19. A Question of Belief (2010) - Brunetti learns of a curious pattern at the courthouse: cases involving a certain judge and usher are repeatedly postponed in a way that benefits a certain lawyer. What's more, the usher is leasing an apartment from the lawyer at an extremely low rent — until he is murdered. Bambola joins Sergio at the bar at Ponte de Greci.
20. Drawing Conclusions (2011) - An elderly woman dies of an apparent heart attack in her apartment. But could it be because someone shook her? If so, who and why? Brunetti explores the labyrinth of her recent activities, and arrives at a secret society for protecting battered women and a massive case of fraud committed many years before.
21. Beastly Things (2012) - A man whose body is found floating in a canal turns out to be a veterinarian who has been moonlighting as inspector for a slaughterhouse. Could something he learned there have led to his murder? Brunetti investigates, in one of Donna Leon's best-constructed and most atmospheric stories.
22. The Golden Egg (2013) – A young man, said to be deaf-mute and developmentally disabled, dies of an apparently accidental dose of sleeping pills. It isn't reported as a crime, but Brunetti and his wife Paola have known him in the neighborhood, and Brunetti can't help enlisting his police force friends to pull on the thread, until the whole gruesome past is unravelled.
23. By Its Cover (2014) - Someone is cutting pages out of precious rare library books, and Brunetti investigates. The obvious culprit has disappeared. Then an ex-priest who was in the library at the same time is murdered.
24. Falling in Love (2015) - Diva Flavia Petrelli is back, performing as Tosca. Someone has been sending her extravagant flowers and a valuable necklace. Then a singer whom Flavia complimented is pushed down some stairs, and her landlord, an ex-boyfriend, is stabbed. Can Brunetti protect Flavia from this violent stalker?
25. The Waters of Eternal Youth (2016) – Brain-damaged granddaughter.
26. Earthly Remains (2017) – Island vacation.
27. The Temptation of Forgiveness (2018) - Accountant whistleblower.
28. Unto Us a Son Is Given (2019) - Old man wants to adopt.
29. Trace Elements (2020) - A woman in hospice reaches out to the Venice police regarding the motorcycle death of her husband, an employee at an environmental water testing company.
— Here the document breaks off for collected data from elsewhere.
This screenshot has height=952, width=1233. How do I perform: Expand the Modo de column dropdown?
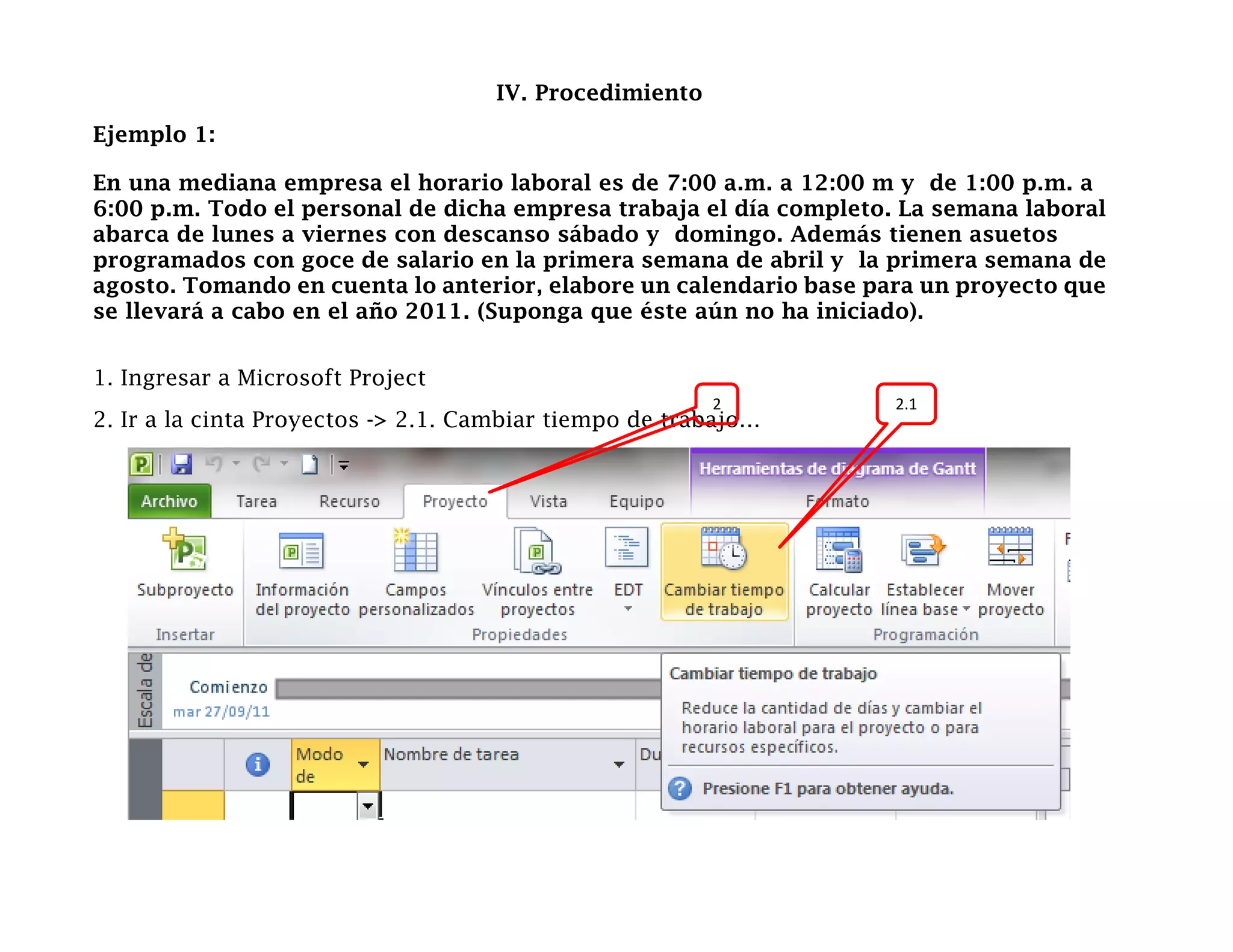click(363, 764)
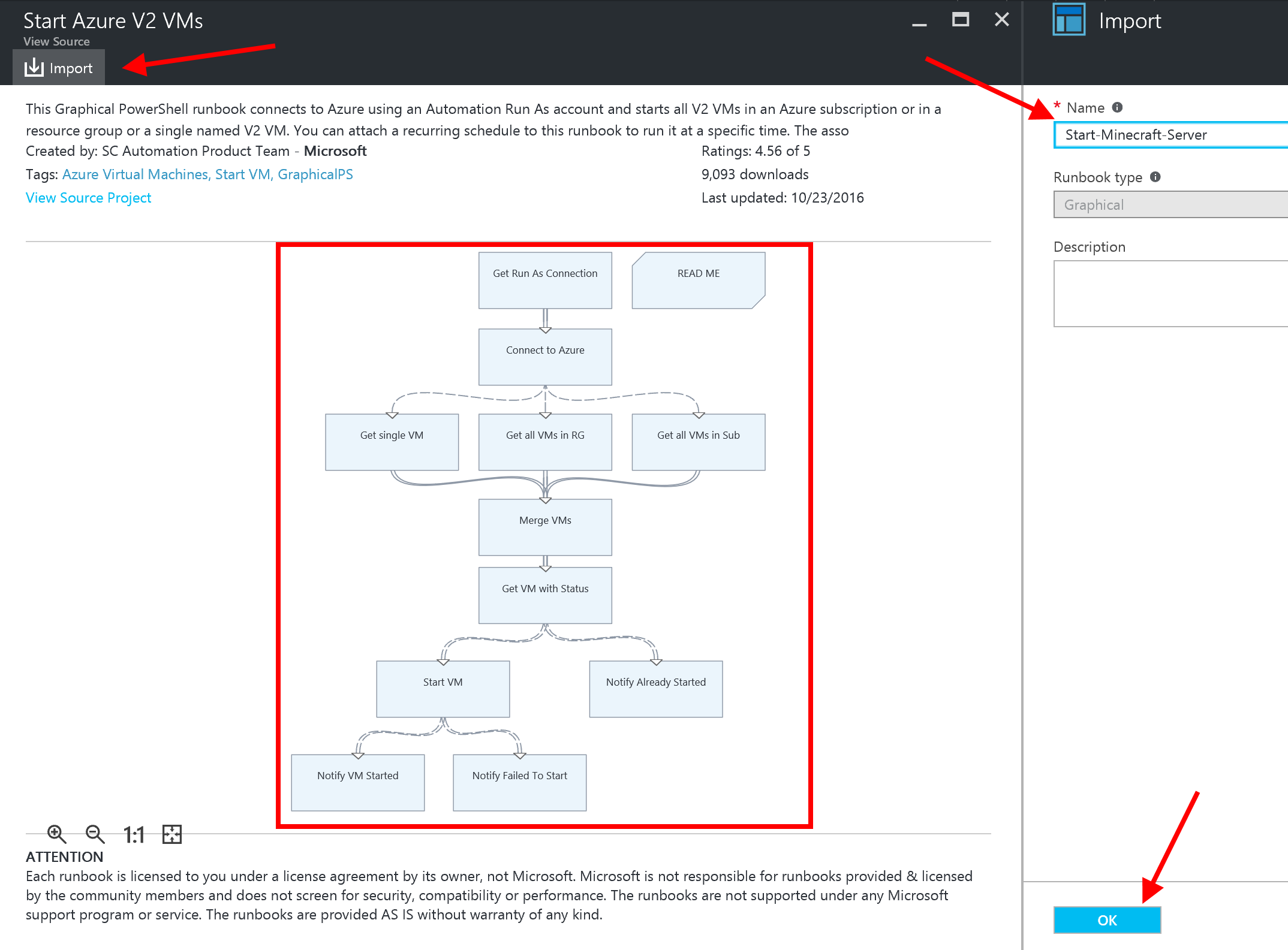Click the Name input field
Viewport: 1288px width, 950px height.
click(1169, 135)
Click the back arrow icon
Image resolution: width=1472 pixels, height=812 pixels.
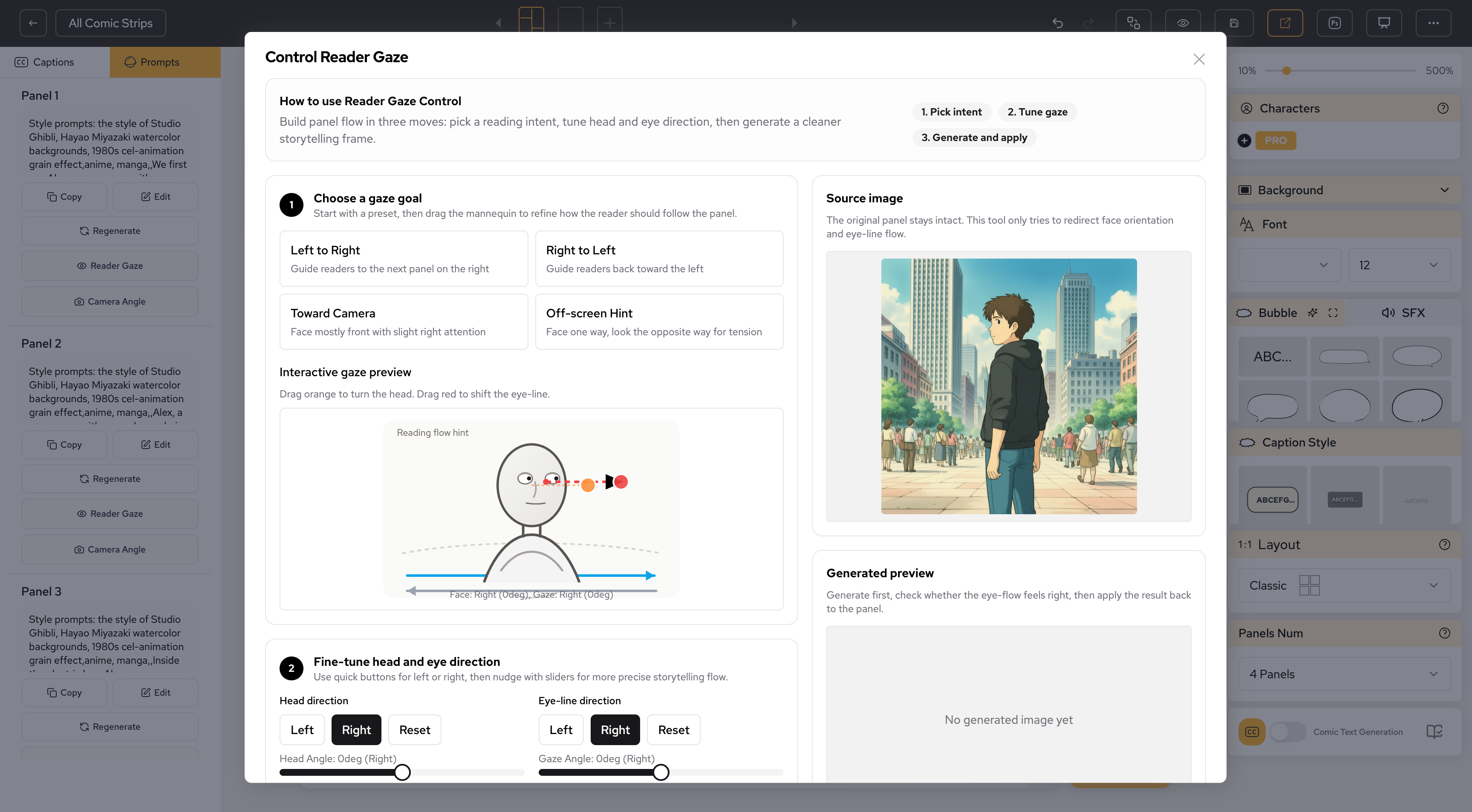[33, 23]
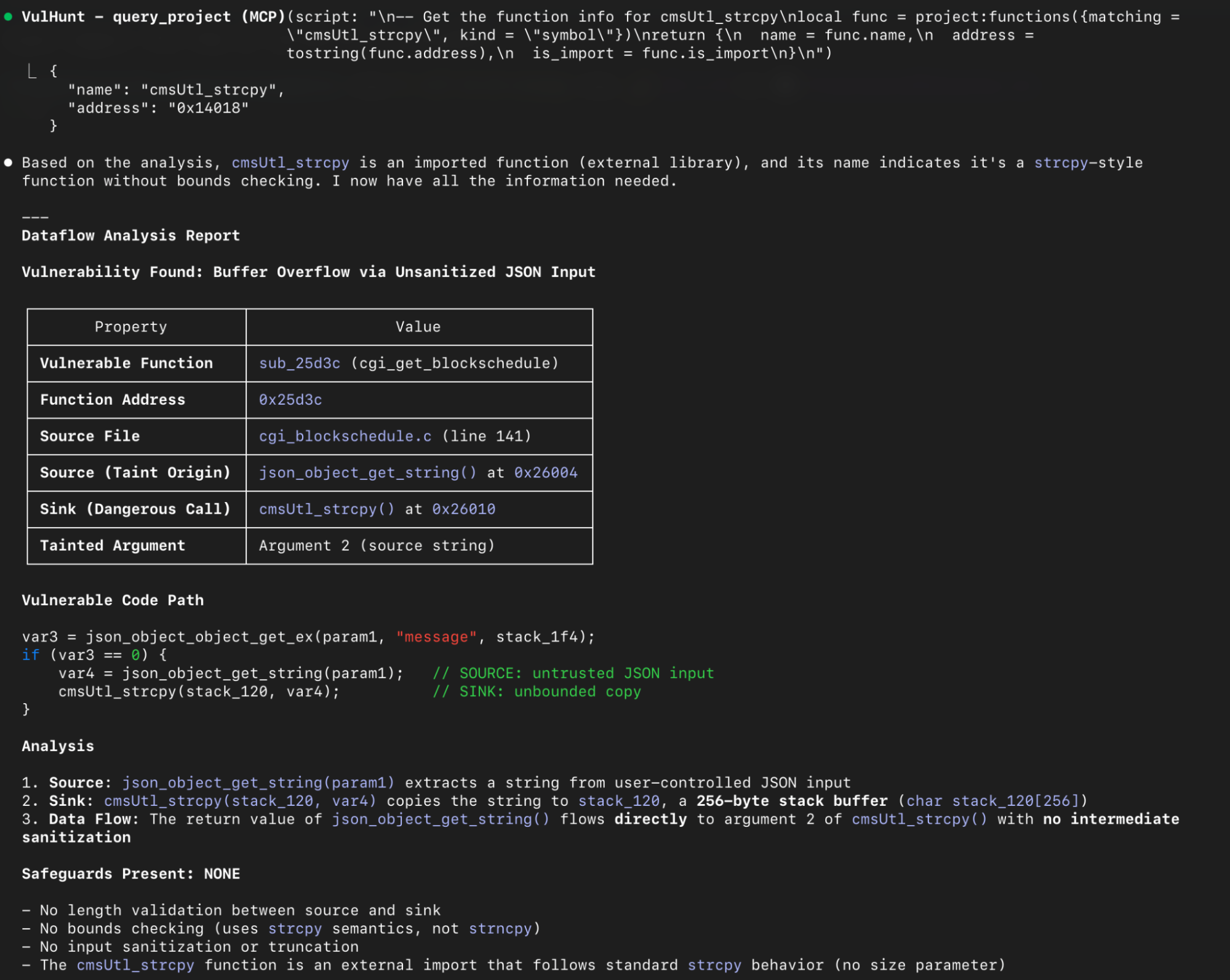The image size is (1230, 980).
Task: Click strncpy in the safeguards list
Action: pyautogui.click(x=500, y=928)
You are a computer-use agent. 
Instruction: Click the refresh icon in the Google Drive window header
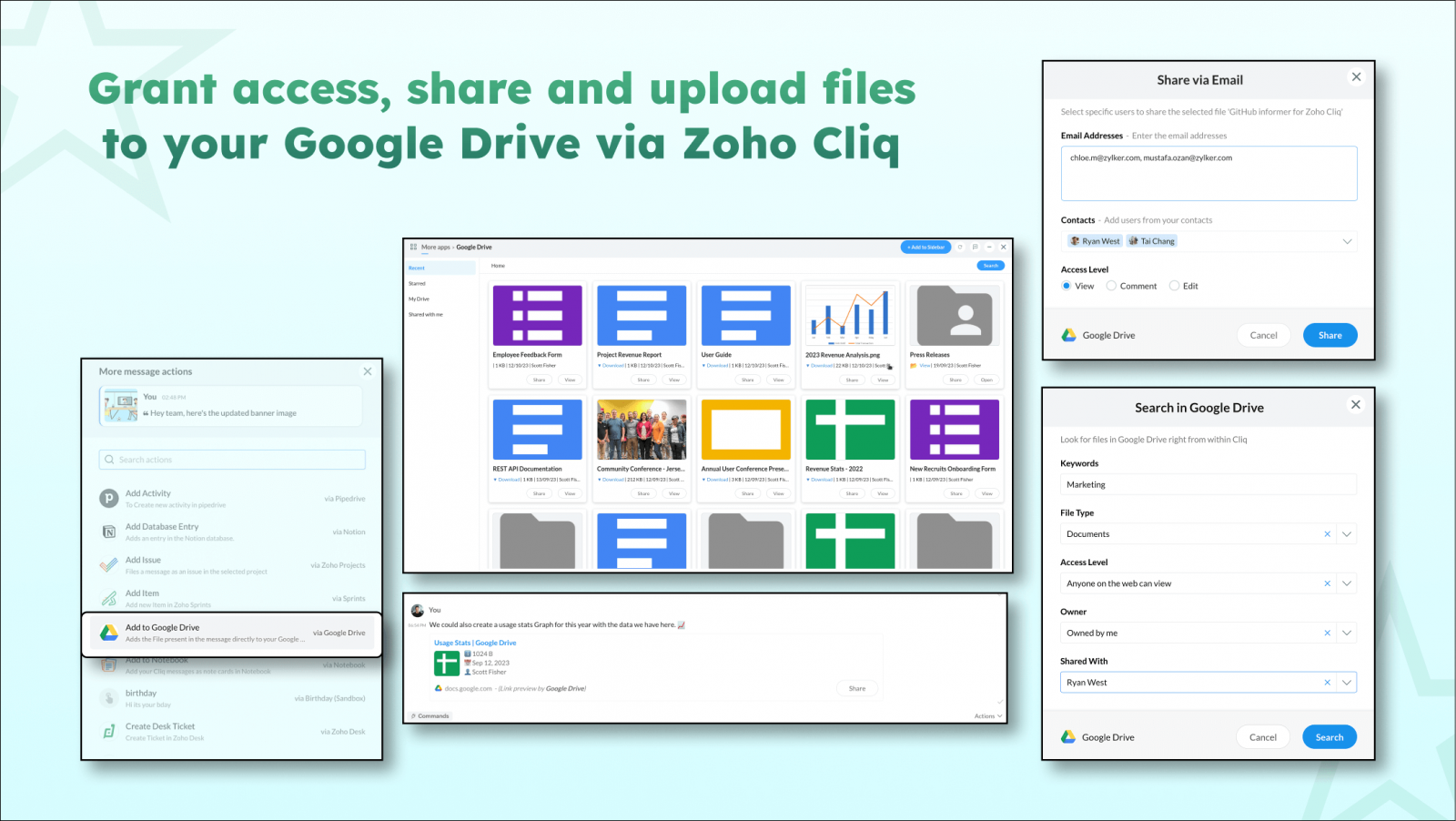tap(959, 247)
Commissario Brunetti along with Commissario Claudia Griffoni bring their complementary investigatory skills to tackle this case.
30. Transient Desires (2021) – Joyriding boating accident.
31. Give Unto Others (2022) – Set in the COVID pandemic, this tale starts with Guido doing a favor for a long-ago acquaintance, which leads to discoveries of various forms of tax fraud and deceit, and has Brunetti questioning his motives.
32. So Shall You Reap (2023) - How the murder of a peaceful Sri Lankan brings back memories of Italy's Lead Years (1970–1988).
33. A Refiner's Fire (2024) - Problems with the "baby gangs" of Venice.

==Adaptations==
===Television===
Trebitsch Productions has adapted the first 26 Commissario Brunetti novels for German television for ARD's Degeto Film division, although the characters and plot details in the adaptions differ from those in the source material. Until episode 13, the films didn't even come out in the same order as the books. Joachim Król played Brunetti from 2000 to 2002, with Uwe Kockisch taking over from 2003 to 2019. Although there are more books, the series is not continued after 26 episodes.

In December 2024, it was announced that a new television adaptation will be produced by 20th Television, with Julian Fellowes serving as executive producer and lead writer.

===Radio===
Julian Rhind-Tutt voiced Brunetti in two-part audio adaptations of Death at La Fenice and Acqua Alta for BBC Radio 4.